No obstante, el interés de esta novela radica no sólo en las revelaciones que aporta sobre la historia de los traslados forzosos de poblaciones alemanas, sino, sobre todo, en la forma en la que pone en perspectiva las convulsiones geopolíticas de la Segunda Guerra Mundial y su impacto en los destinos familiares. El relato del joven Josef sobre la brutal deportación de la familia Ambacher a un asentamiento precario en las estepas euroasiáticas, al margen de la vida y del mundo, hace eco del de su hija, que cuenta su infancia en una urbanización periférica de los Brezales de Luneburgo, donde los Ambacher migraron con toda una comunidad de refugiados de origen alemán, tras la repatriación de los soldados alemanes hechos prisioneros en la Unión Soviética (negociada en 1955 por el excanciller Konrad Adenauer). A través de esta construcción narrativa en espejo, surgen correspondencias que nos dan la medida de la fatalidad de una historia familiar que nunca ha dejado de escribirse al margen de la sociedad: si bien los Ambacher vivieron al límite, asimilados al enemigo nazi, en la colonia relegada a las estepas de Kazajstán, a su regreso a la RFA, nunca volvieron a sus raíces, pues se contentaron con vivir, desgarrados entre múltiples aspectos de pertenencia lingüística y cultural, desvinculados de su pasado en una urbanización periférica cuyos edificios dan la impresión de ser provisionales1. En efecto, aunque la infancia siberiana de Josef también tuvo sus momentos felices, llenos de amistades, intercambios y encuentros decisivos, su regreso a Alemania se produjo al precio de una amnesia que encerró al Josef adulto en una melancólica soledad: su abuelo instruyó al niño para que borrara toda huella del pasado, condición necesaria para integrarse con éxito en el nuevo país.  

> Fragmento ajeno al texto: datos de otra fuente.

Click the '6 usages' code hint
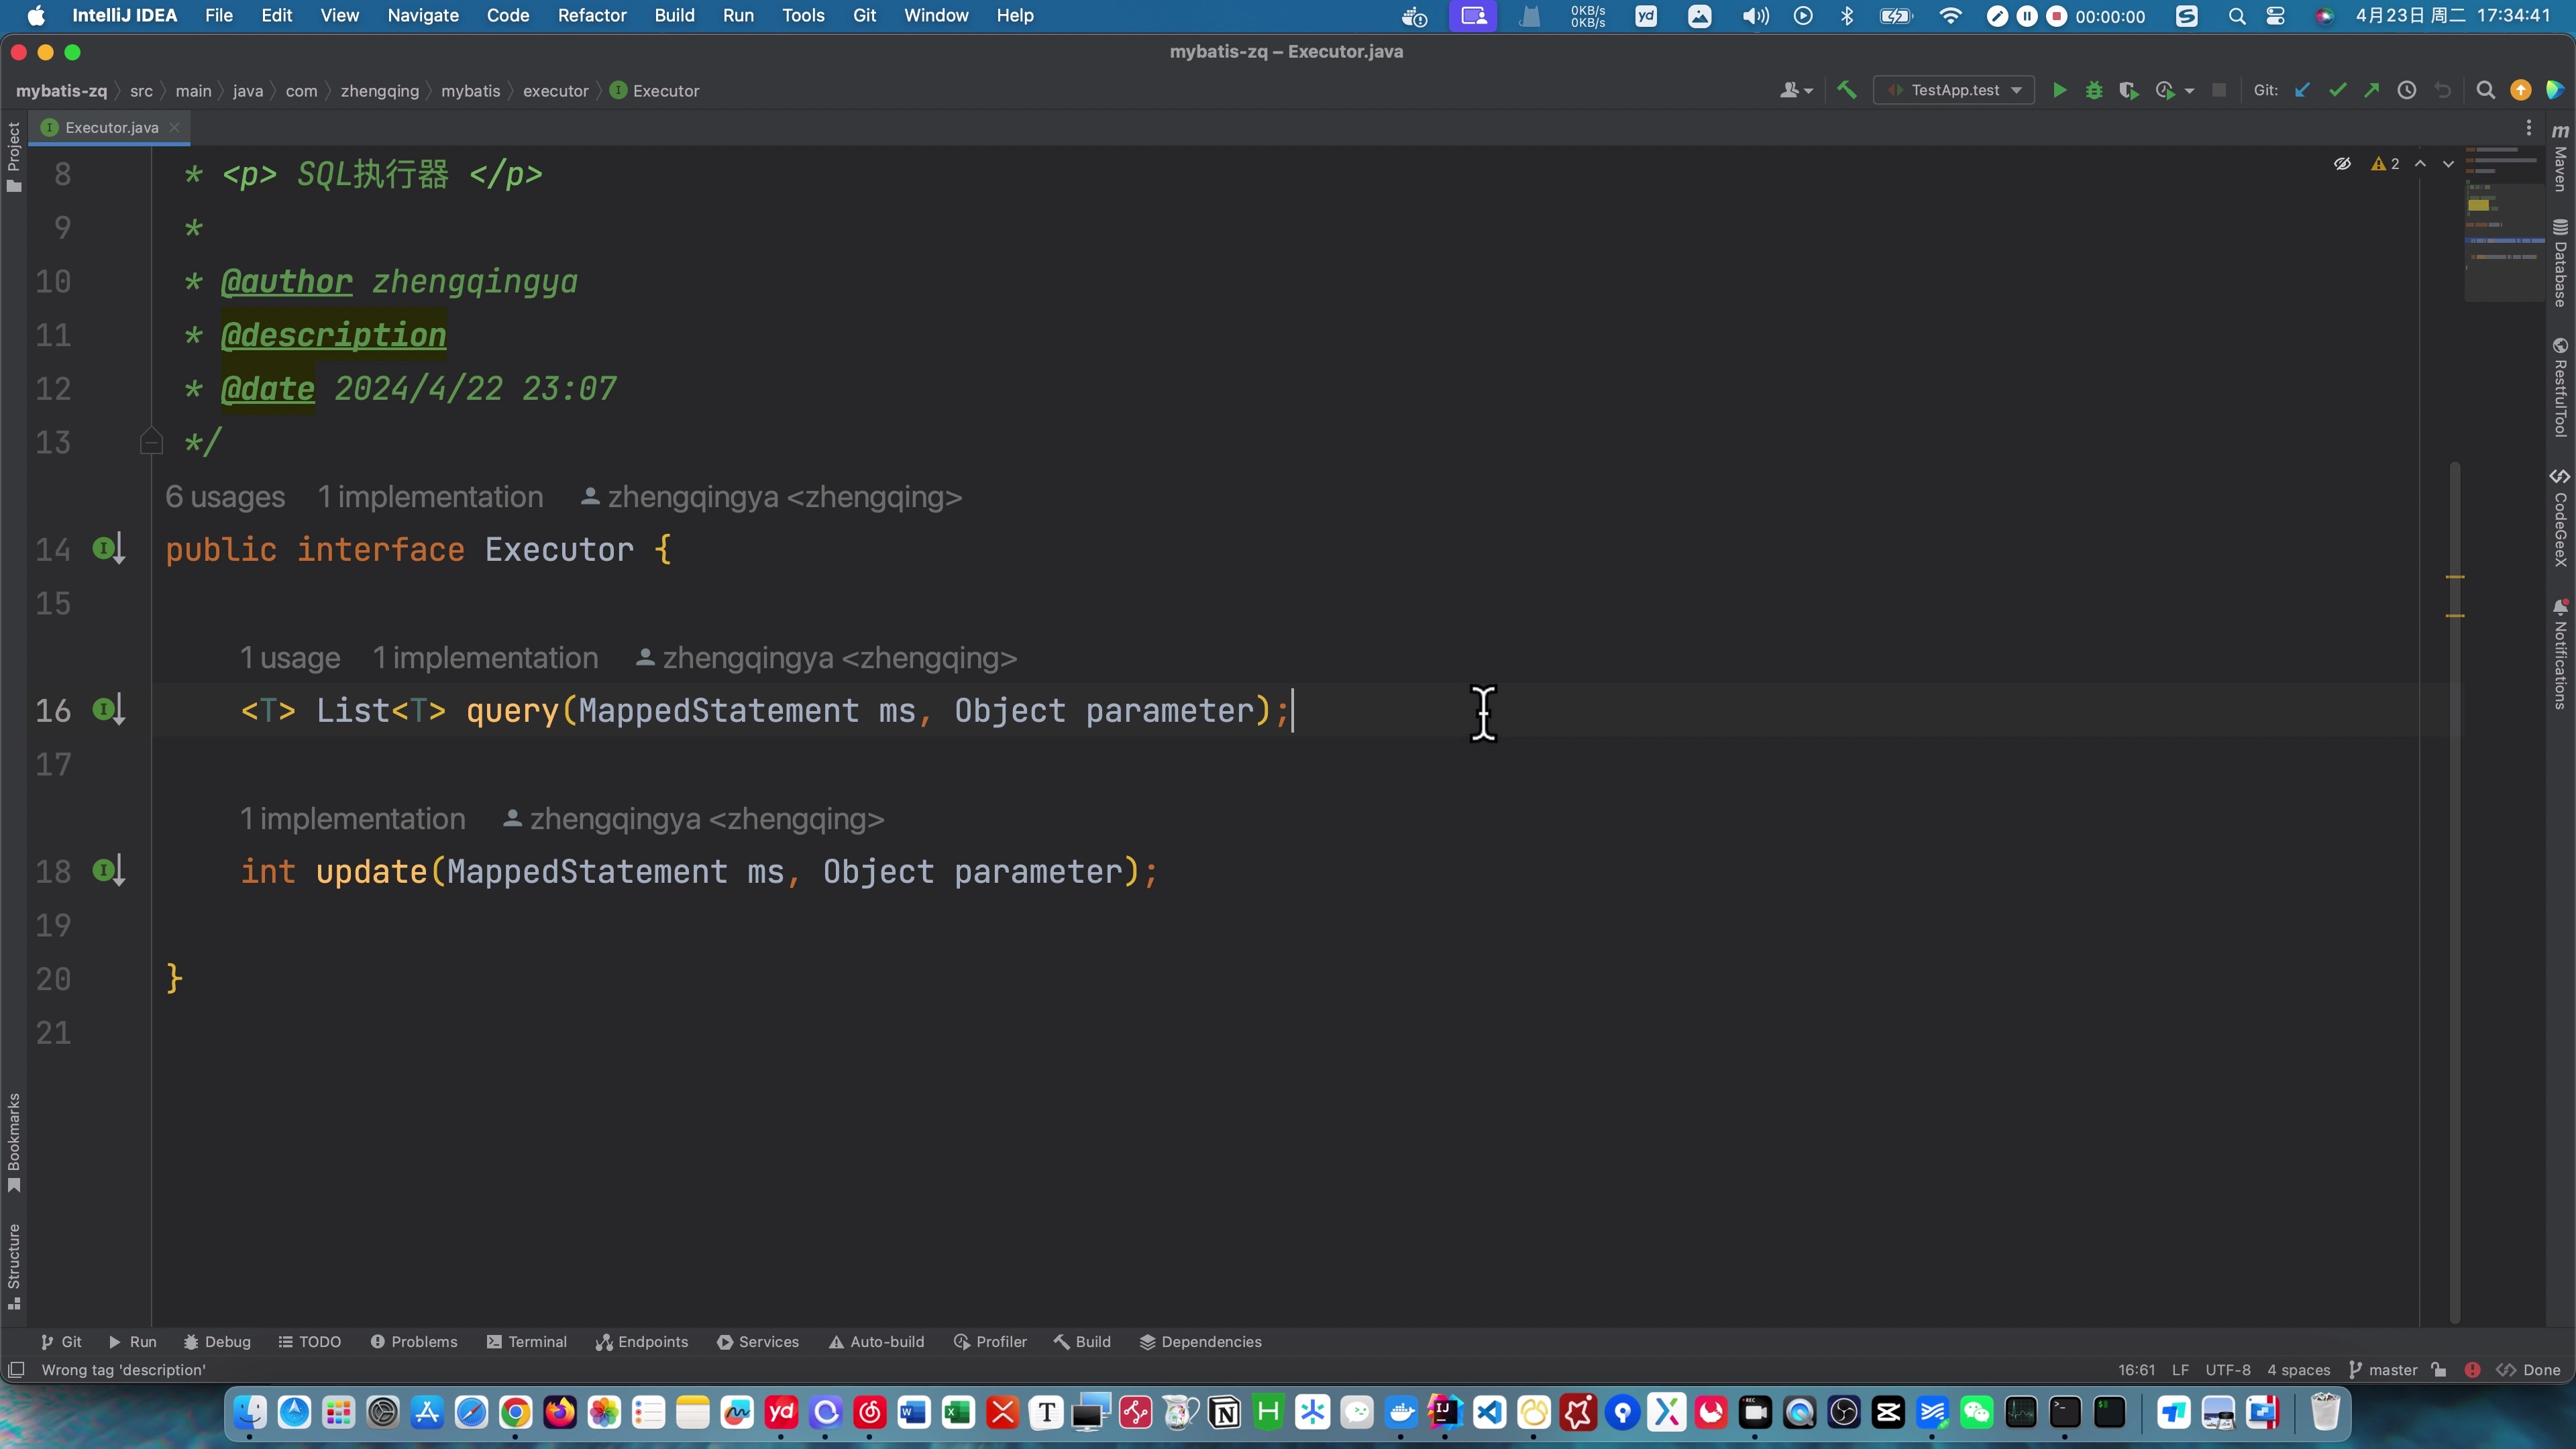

Este vacío de la memoria, en el que los recuerdos no están anclados y en el que los descendientes son incapaces de integrarse, se evoca hábilmente, en la novela, a través de una red de imágenes: por ejemplo, apenas llegan a «Siberia», Sibir, palabra que representa un lugar vergonzoso e irreal, un desierto amenazador, la muerte y la ausencia2, la familia tiene que enfrentarse a una tormenta de nieve que se traga, misteriosamente, a la madre de Josef, desaparecida sin dejar rastro. Esta desaparición hace eco de la de otro ciudadano alemán de la colonia siberiana, Heinrich Quapp, deportado al Gulag y cuyos hijos, unas décadas más tarde, reaparecieron en la pequeña ciudad alemana, como fantasmas de un pasado doloroso, pero irreal. Tal vez, esta ausencia también queda ilustrada por la soledad de Josef, que no deja de ser un extraño para su hija y que se desvanece en la amnesia de la enfermedad.

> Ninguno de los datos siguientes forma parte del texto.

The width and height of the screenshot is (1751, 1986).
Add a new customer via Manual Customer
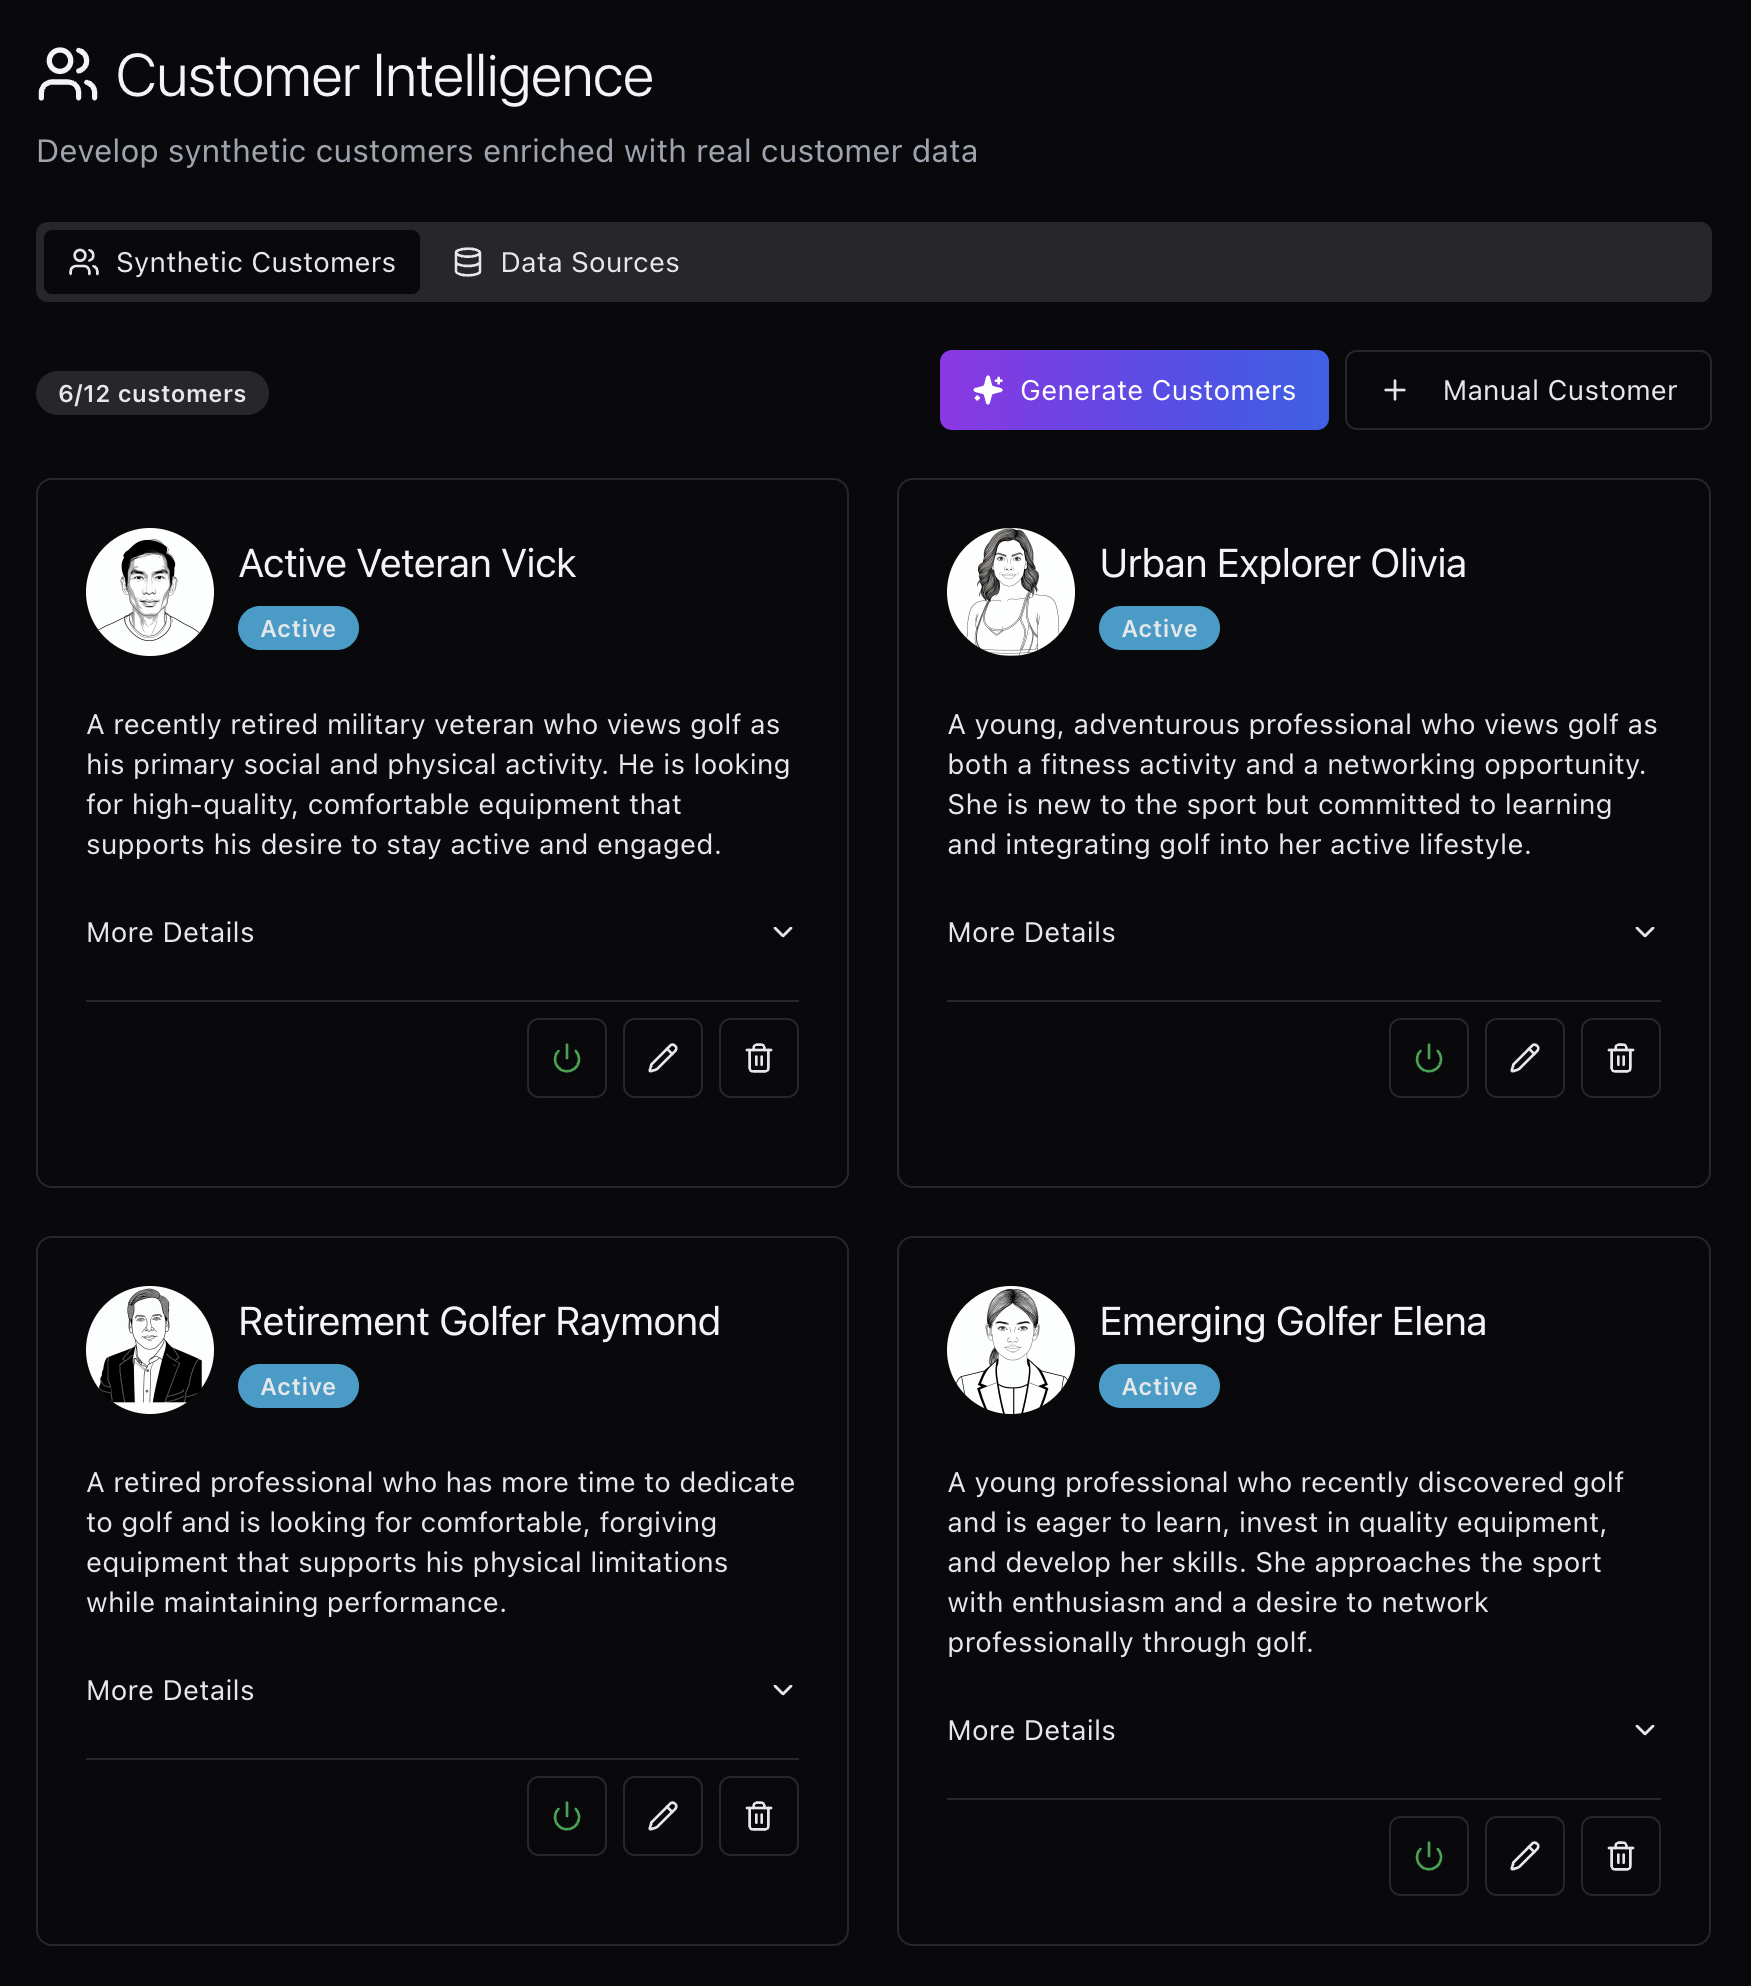[1527, 390]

Este vacío se expresa también a través de la proliferación de viviendas precarias, ya sea en Siberia o en Alemania: los barracones improvisados de Kazajstán son más refugios que viviendas, cosa que reflejan las chozas de los Brezales de Luneburgo que se desbordaron por los nuevos refugiados alemanes, después de 1990, y en las que, después de todo, la gente siguió acampando. No obstante, también, vemos las numerosas cabañas en las que la infancia entierra secretos (la lengua materna alemana prohibida que tememos olvidar) y recuerdos (los cuadernos y memorias traídos de Siberia que Leila intenta proteger del deseo de su padre de hacer borrón y cuenta nueva). 

Este mundo de la infancia se relata con un estilo conciso y sobrio. Esta sencillez le quita patetismo a la historia y beneficia las descripciones de las vastas soledades de Kazajstán, por mucho, los pasajes más bellos de esta novela3.

Notas al pie
  1. «Al principio, a los repatriados -como llamaban los habitantes de Mühlheide a los deportados civiles y militares- se les asignaron viviendas en las afueras de la ciudad», Sabrina Janesch, Sibir, Rowohlt 2023, p. 206.
  2. «Así llamaban los deportados al oscuro terror que se extendía detrás y al sur de los Urales, detrás de Europa, detrás del fin del mundo», ibid. p. 15.
  3. «Desde que habían pasado las últimas manchas de árboles dispersos, el tren había estado atravesando la nada, el paisaje se había vuelto informe, plano como los tablones bajo la paja, desierto y vacío», ibid. p. 29.